La sensibilisation est faite ainsi in fine de la mission d’information de tout journaliste. 

L’absence de données fiables semble rendre le travail des journalistes encore plus difficile. Vous avez mentionné qu’il a fallu se rendre sur le terrain pour recueillir des données empiriques. Pouvez-vous nous parler de l’importance de cette approche et des défis liés à l’absence de statistiques officielles sur le vaccin ?

À l’exception d’une déclaration officielle basée sur des études employées dans le programme de vaccination anti-HPV, réalisées par la fondation Lalla Salma et le département de communication du ministère de la santé, et qui concluent une adhésion relativement positive, la perception générale des médecins et chercheurs reflète une méconnaissance du public de ce vaccin et d’un certain tabou qui ne saurait être considéré comme un frein sans une véritable campagne. Dans ce sens, l’association Dar Zhor avec son expérience de sensibilisation a confié que menu de bons arguments, on vient à bout des tabous. 

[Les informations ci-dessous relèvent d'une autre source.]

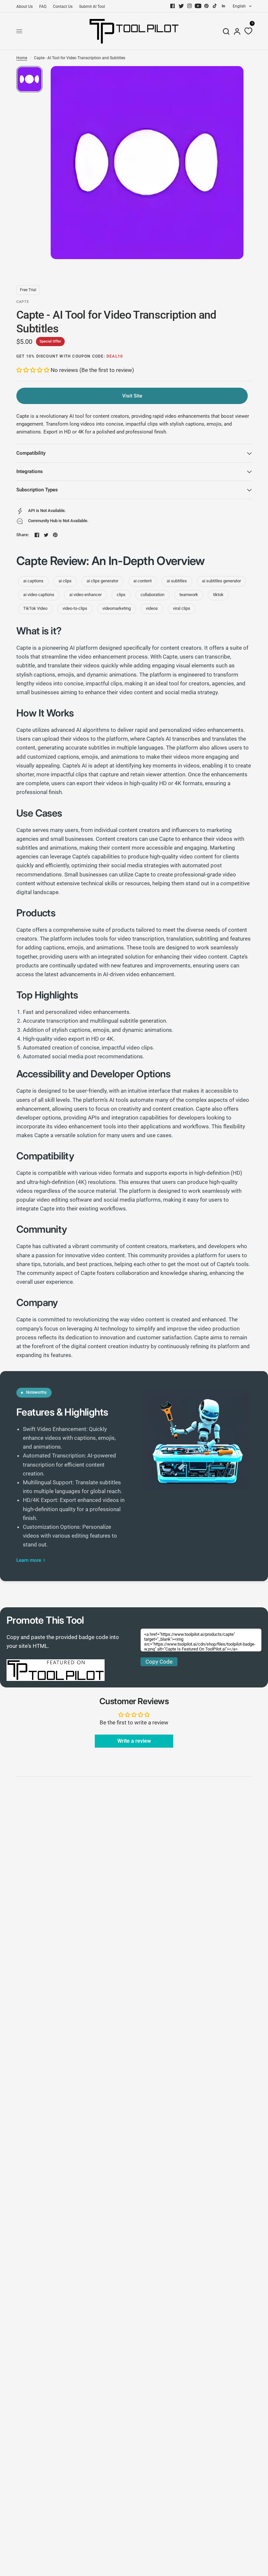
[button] (33, 370)
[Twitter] (181, 6)
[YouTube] (198, 6)
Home (21, 58)
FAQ (42, 6)
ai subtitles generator (221, 580)
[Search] (226, 31)
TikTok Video (35, 608)
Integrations (29, 471)
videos (152, 608)
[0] (247, 31)
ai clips (65, 580)
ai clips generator (102, 580)
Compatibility (30, 453)
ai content (142, 580)
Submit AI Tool (92, 6)
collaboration (152, 594)
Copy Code (159, 1661)
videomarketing (116, 608)
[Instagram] (189, 6)
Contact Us (63, 6)
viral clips (181, 608)
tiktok (218, 594)
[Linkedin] (223, 6)
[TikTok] (215, 6)
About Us (24, 6)
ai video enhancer (85, 594)
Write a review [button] (134, 1741)
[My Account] (237, 31)
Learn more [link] (28, 1560)
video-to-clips (74, 608)
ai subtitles (177, 580)
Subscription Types (37, 490)
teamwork (188, 594)
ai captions (33, 580)
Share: (22, 535)
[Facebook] (172, 6)
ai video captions (38, 594)
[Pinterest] (206, 6)
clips (121, 594)
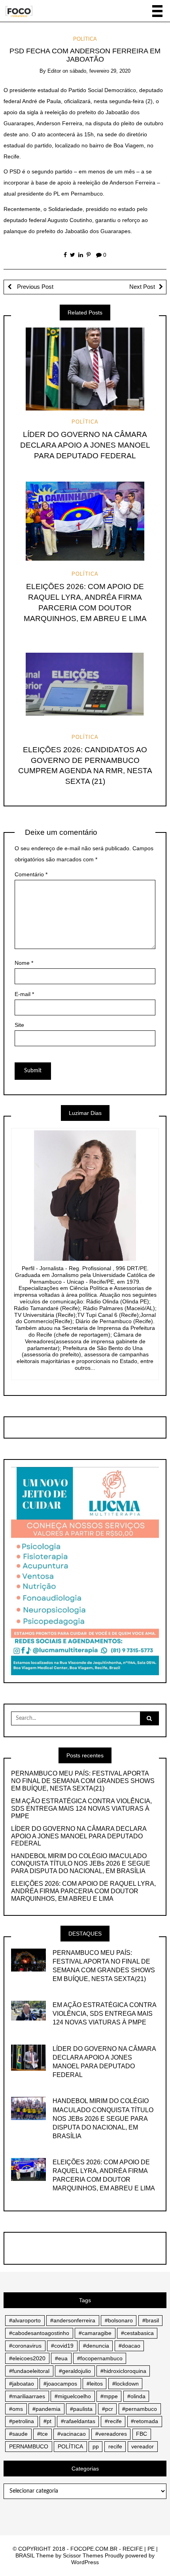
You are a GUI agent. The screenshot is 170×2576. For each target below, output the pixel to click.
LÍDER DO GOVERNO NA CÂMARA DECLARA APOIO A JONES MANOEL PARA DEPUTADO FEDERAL (85, 445)
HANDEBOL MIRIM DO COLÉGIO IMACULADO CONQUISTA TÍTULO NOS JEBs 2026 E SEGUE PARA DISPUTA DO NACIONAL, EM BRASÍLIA (80, 1863)
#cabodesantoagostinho (39, 2333)
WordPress (85, 2562)
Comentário (31, 874)
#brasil (150, 2320)
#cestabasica (137, 2333)
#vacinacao (71, 2434)
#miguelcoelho (73, 2396)
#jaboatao (21, 2383)
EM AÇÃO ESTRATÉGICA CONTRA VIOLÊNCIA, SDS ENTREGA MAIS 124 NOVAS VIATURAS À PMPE (81, 1808)
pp (96, 2446)
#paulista (81, 2409)
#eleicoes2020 (27, 2358)
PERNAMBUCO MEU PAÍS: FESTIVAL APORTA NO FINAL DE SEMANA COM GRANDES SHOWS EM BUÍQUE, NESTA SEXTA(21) (83, 1781)
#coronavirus (25, 2346)
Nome (24, 963)
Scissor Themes (83, 2555)
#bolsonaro (119, 2320)
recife (115, 2446)
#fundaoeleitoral (29, 2371)
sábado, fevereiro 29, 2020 (100, 71)
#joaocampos (60, 2383)
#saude (18, 2434)
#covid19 (62, 2346)
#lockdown (125, 2383)
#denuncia (96, 2346)
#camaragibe (95, 2333)
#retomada (144, 2421)
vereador (142, 2446)
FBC (141, 2434)
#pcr (107, 2409)
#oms (16, 2409)
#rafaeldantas (78, 2421)
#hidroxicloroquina (123, 2371)
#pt (47, 2421)
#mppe (109, 2396)
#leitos (95, 2383)
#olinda (136, 2396)
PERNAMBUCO (28, 2446)
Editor (54, 71)
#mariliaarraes (27, 2396)
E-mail (24, 994)
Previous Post (34, 287)
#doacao (129, 2346)
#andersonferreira (72, 2320)
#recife (113, 2421)
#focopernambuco (100, 2358)
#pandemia (46, 2409)
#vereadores (111, 2434)
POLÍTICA (85, 39)
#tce (42, 2434)
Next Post (142, 287)
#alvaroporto (25, 2320)
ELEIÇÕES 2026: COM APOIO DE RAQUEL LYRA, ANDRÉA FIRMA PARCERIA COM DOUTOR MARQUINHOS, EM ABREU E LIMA (83, 1891)
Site (19, 1025)
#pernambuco (139, 2409)
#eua (61, 2358)
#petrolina (21, 2421)
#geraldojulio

Les freins culturels sont ainsi dépendants des moyens de communication mobilisés mais aussi des leviers législatifs qui n’existent pas encore mais qui ont démontré leur efficacité dans d’autres cas et dans d’autres pays. 

Vous soulignez également l’influence des médias dans la vulgarisation de l’information. Quelle est, selon vous, la responsabilité des médias dans l’accélération de la sensibilisation au vaccin anti-HPV ? Comment une meilleure collaboration avec les institutions publiques pourrait-elle renforcer cet effort, à la fois dans la vulgarisation et dans l’impact concret des campagnes de prévention ?

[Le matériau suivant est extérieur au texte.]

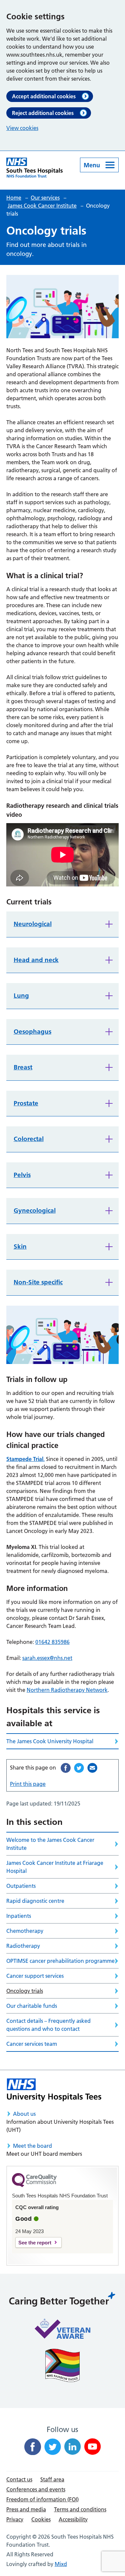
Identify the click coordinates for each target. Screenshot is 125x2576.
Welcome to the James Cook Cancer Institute (50, 1844)
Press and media (26, 2509)
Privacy (14, 2519)
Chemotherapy (24, 1931)
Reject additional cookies (43, 113)
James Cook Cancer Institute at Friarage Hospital (54, 1867)
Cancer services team (31, 2043)
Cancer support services (35, 1975)
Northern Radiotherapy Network (67, 1690)
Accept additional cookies (44, 96)
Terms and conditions (80, 2509)
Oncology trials (24, 1990)
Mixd (61, 2564)
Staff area (52, 2479)
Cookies (41, 2519)
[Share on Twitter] (79, 1768)
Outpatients (21, 1886)
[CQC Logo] (34, 2185)
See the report (34, 2242)
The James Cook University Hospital (49, 1741)
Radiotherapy (23, 1945)
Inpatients (18, 1916)
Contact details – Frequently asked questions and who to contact (48, 2024)
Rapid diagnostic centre (35, 1901)
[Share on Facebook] (66, 1768)
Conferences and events (35, 2489)
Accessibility (73, 2519)
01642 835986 (52, 1642)
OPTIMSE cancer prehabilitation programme (60, 1960)
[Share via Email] (92, 1768)
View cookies (22, 128)
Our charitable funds (31, 2005)
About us (24, 2113)
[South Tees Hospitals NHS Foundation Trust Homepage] (34, 168)
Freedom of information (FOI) (42, 2499)
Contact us (19, 2479)
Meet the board (32, 2145)
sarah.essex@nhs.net (47, 1658)
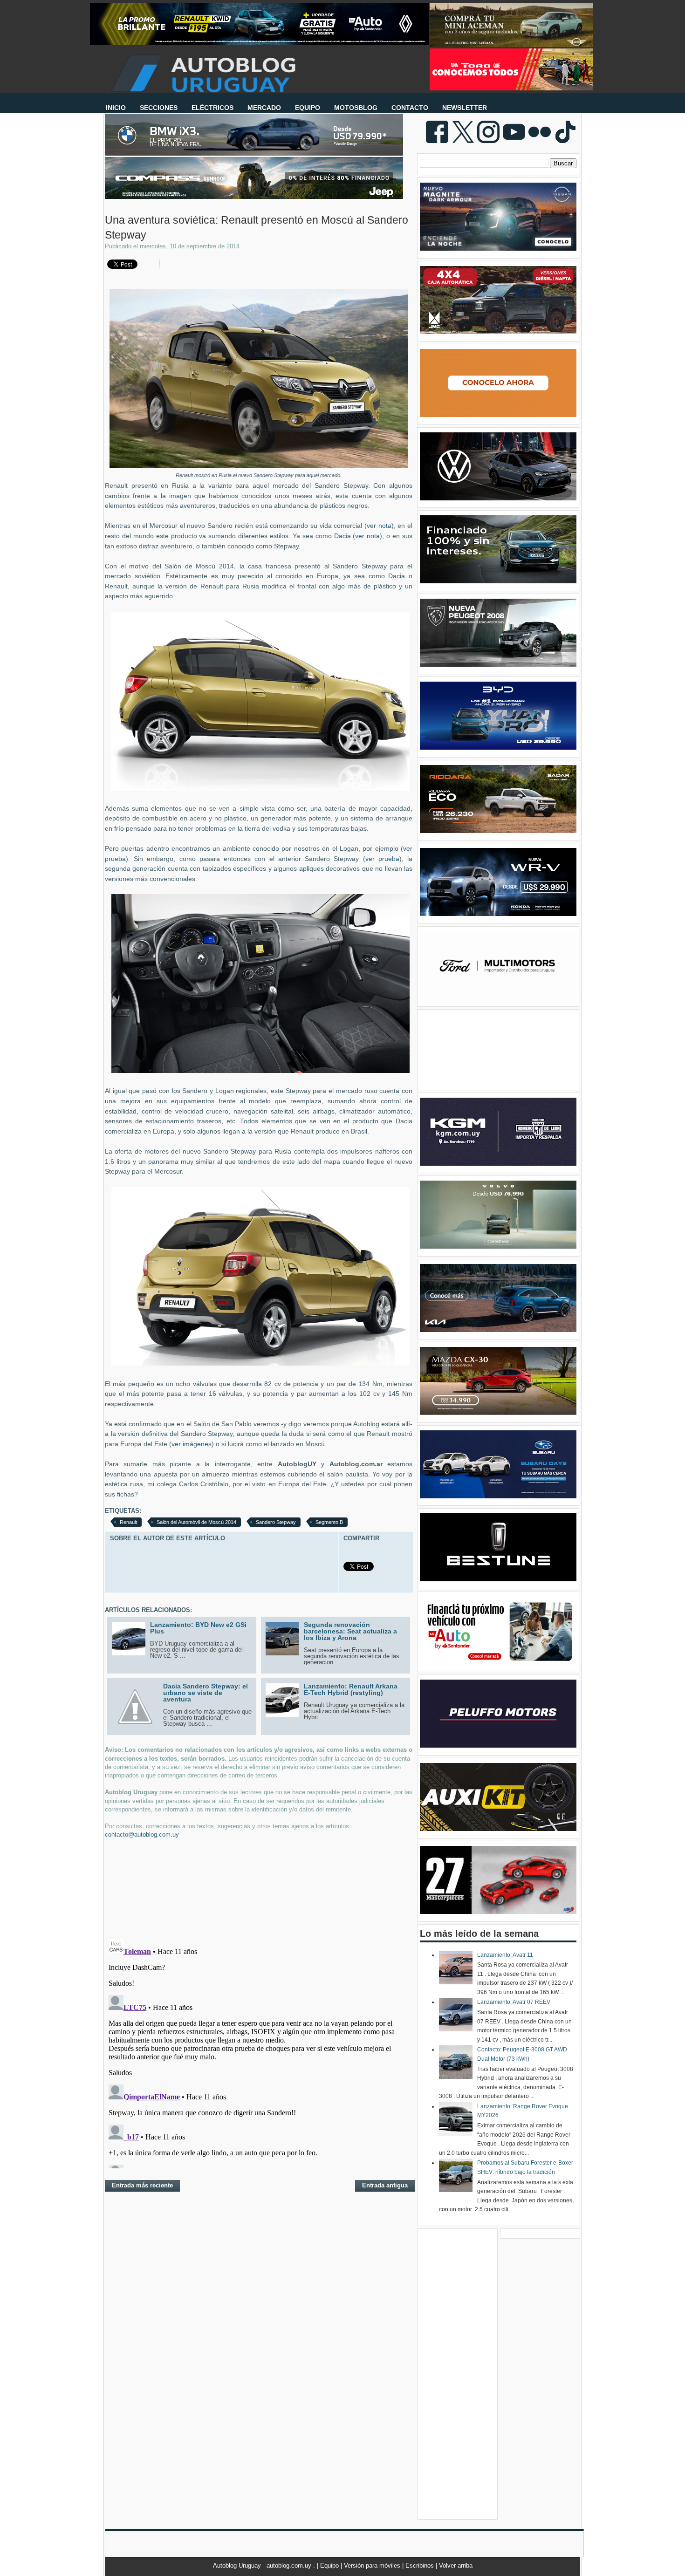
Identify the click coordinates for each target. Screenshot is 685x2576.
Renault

Je pense que les médias ont une grande influence dans la transmission de l’information de tout genre y compris la vaccination. La vulgarisation est de plus en plus importante dans le discours médiatique avec des médias qui s’adaptent de plus en plus aux formats les plus proches du grand public et les plus adaptés à la grande écoute / ou au plus grand lectorat. 

Le public marocain est de plus en plus à l’écoute d’une information franche, consciencieuse dans laquelle il se reconnaît. 

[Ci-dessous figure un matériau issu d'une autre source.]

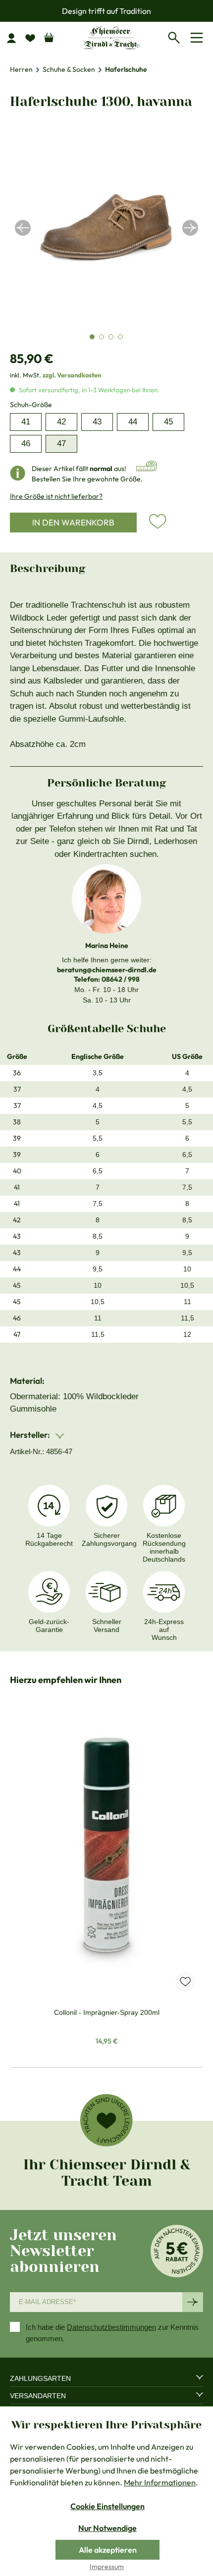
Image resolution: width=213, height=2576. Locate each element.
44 (132, 421)
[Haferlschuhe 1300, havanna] (106, 228)
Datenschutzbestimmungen (111, 2327)
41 (25, 421)
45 (168, 421)
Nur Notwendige (107, 2528)
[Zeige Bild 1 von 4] (92, 336)
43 (97, 421)
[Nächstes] (190, 228)
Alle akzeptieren (108, 2550)
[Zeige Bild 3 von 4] (110, 336)
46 (25, 443)
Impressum (107, 2566)
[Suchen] (176, 36)
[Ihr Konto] (15, 38)
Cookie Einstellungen (107, 2506)
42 (61, 421)
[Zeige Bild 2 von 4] (101, 336)
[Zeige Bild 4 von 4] (120, 336)
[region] (106, 228)
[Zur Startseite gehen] (111, 37)
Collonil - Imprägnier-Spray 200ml (107, 2012)
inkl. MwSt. (55, 375)
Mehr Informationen (160, 2482)
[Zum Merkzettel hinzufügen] (157, 521)
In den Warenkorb (73, 522)
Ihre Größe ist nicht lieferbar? (56, 496)
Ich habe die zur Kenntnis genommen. (112, 2333)
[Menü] (198, 38)
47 (61, 443)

Quant à la collaboration avec les institutions publiques, les médias sont demandeurs et ne demandent qu’à être informés et répondus à mon humble avis. 

Conclusion

Cet entretien met en lumière la nécessité cruciale d’une communication transparente et adaptée pour sensibiliser le public aux enjeux du cancer du col de l’utérus et du vaccin anti-HPV. Face à des défis tels que le manque de données officielles et les tabous culturels, Mounira Lourhzal insiste sur le rôle indispensable des médias dans la vulgarisation de l’information. La collaboration étroite entre journalistes, institutions publiques et acteurs de la santé apparaît comme la clé pour transformer la prise de conscience en actions concrètes. Ainsi, en combinant rigueur journalistique et engagement citoyen, il devient possible de lever les barrières et de renforcer les campagnes de prévention, afin de mieux protéger la santé publique.